Aim of the task> Below are records; from the line containing "Viewport: 1510px width, 773px" through the very last line, output each line exactly. No pictures.

(Stored data entries)
- - -

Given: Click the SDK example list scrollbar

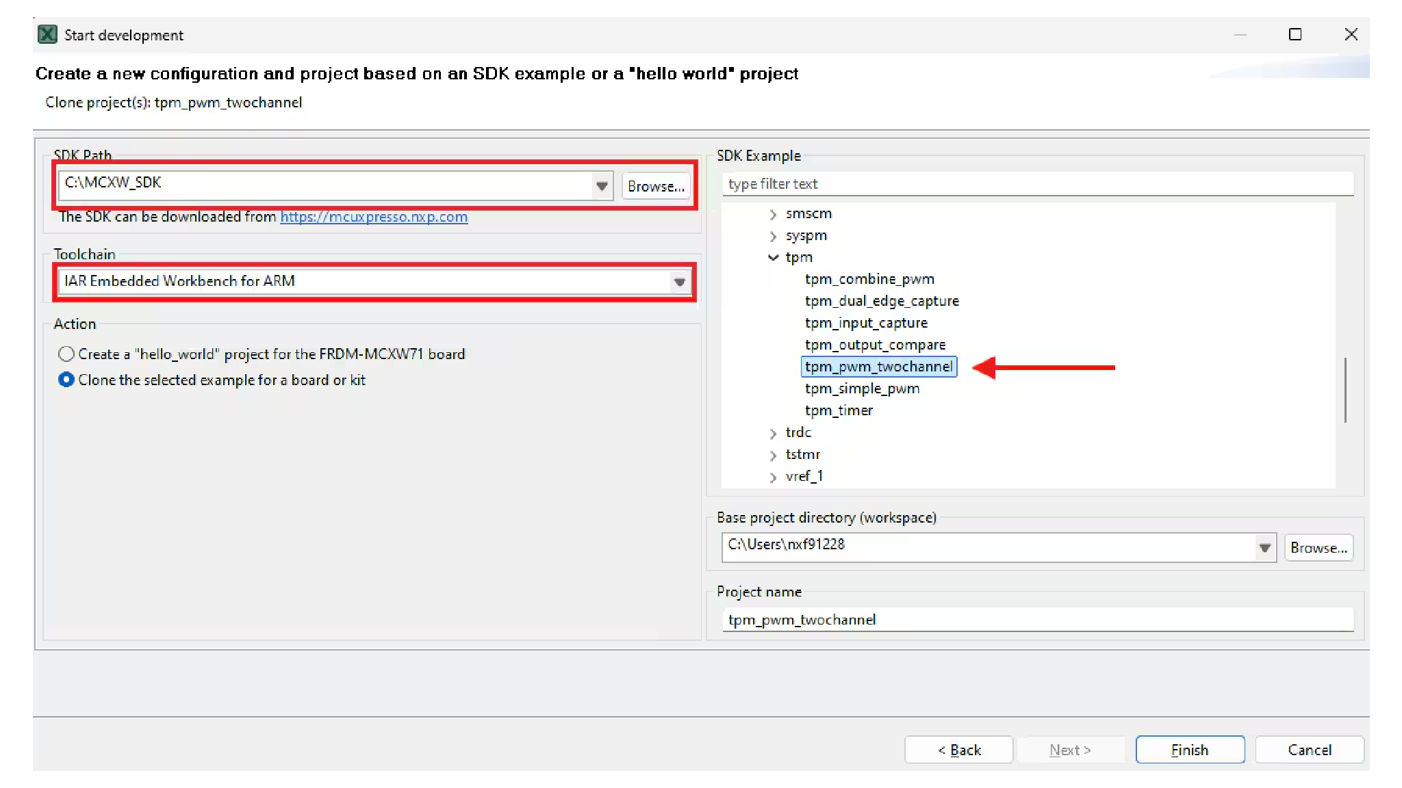Looking at the screenshot, I should [1344, 390].
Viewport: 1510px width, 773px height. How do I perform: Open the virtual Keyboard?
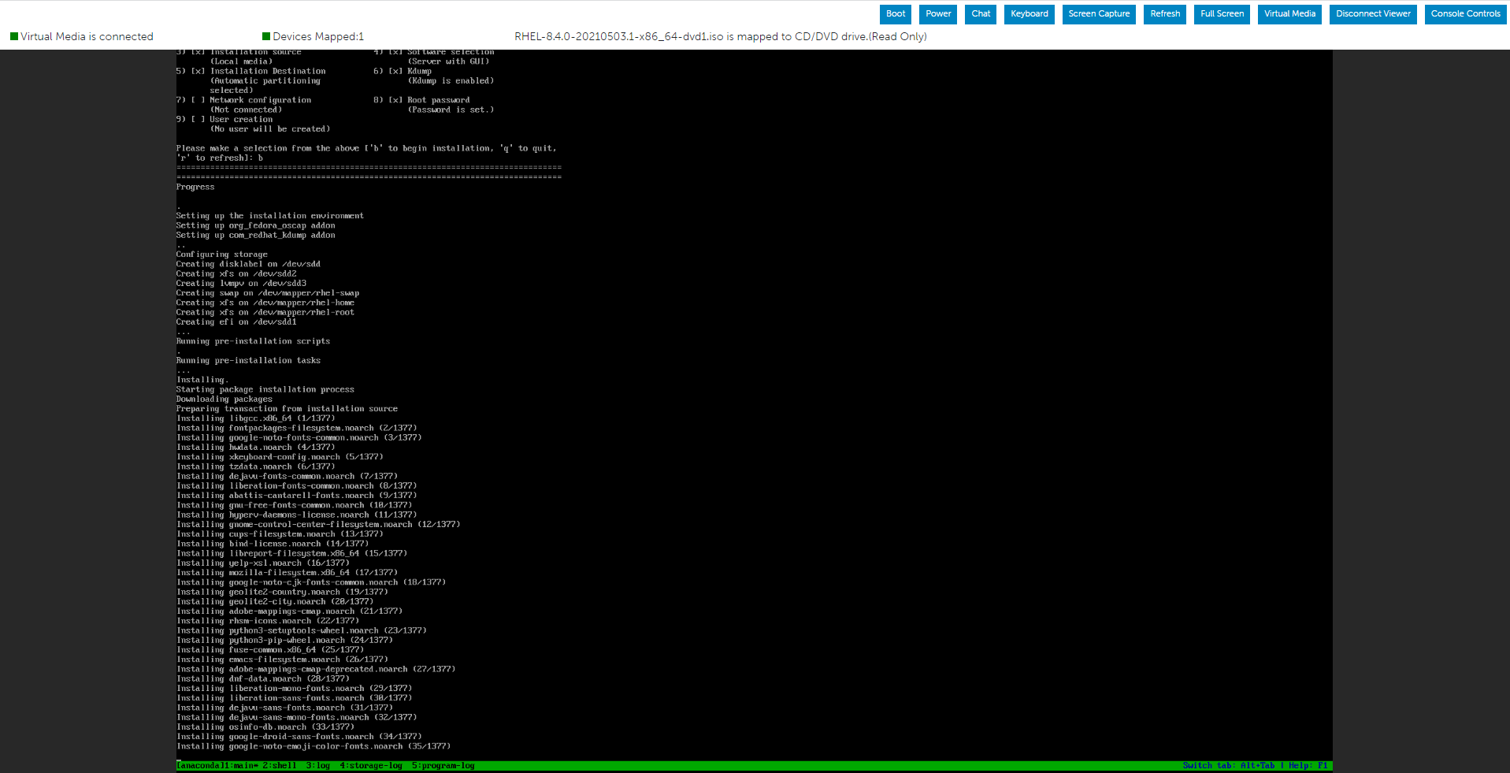1029,13
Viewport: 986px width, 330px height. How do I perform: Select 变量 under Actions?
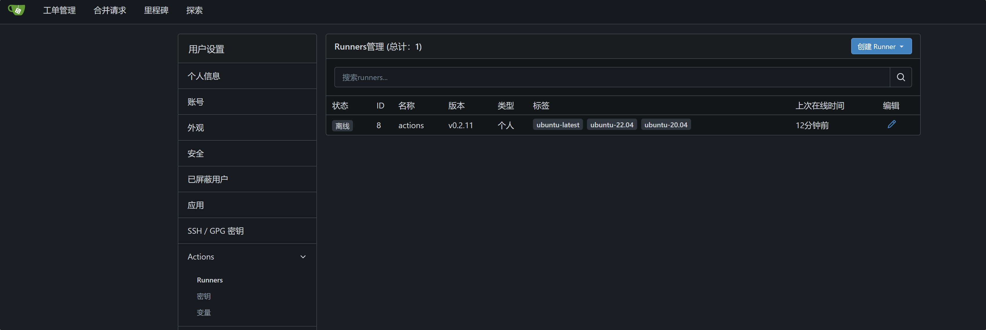coord(203,313)
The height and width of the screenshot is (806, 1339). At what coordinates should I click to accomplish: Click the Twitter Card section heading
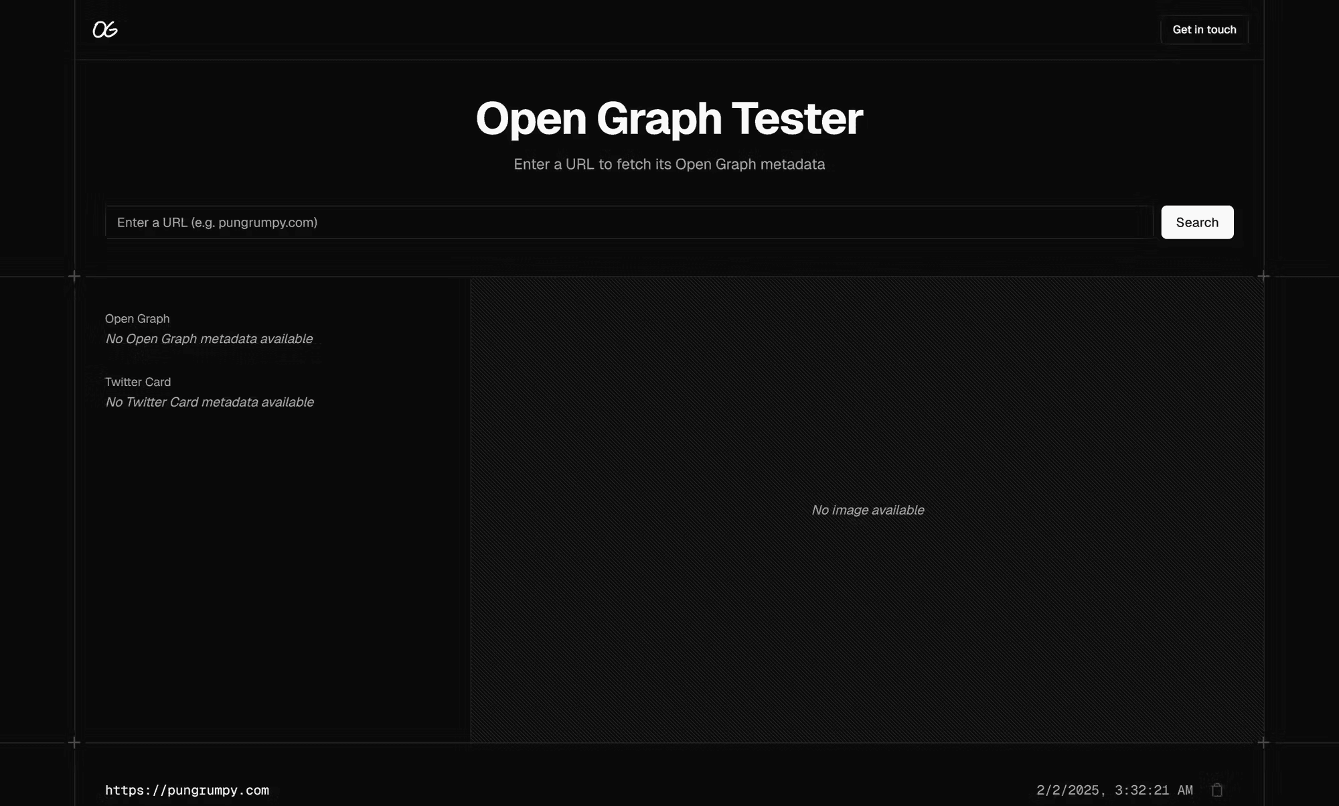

- - -

Exercise result>
Viewport: 1510px width, 773px height. How do I perform: Open the virtual Keyboard?
1029,13
Viewport: 986px width, 330px height. How do I perform: Select 变量 under Actions?
coord(203,313)
The height and width of the screenshot is (806, 1339). At what coordinates should I click to accomplish: Click the Twitter Card section heading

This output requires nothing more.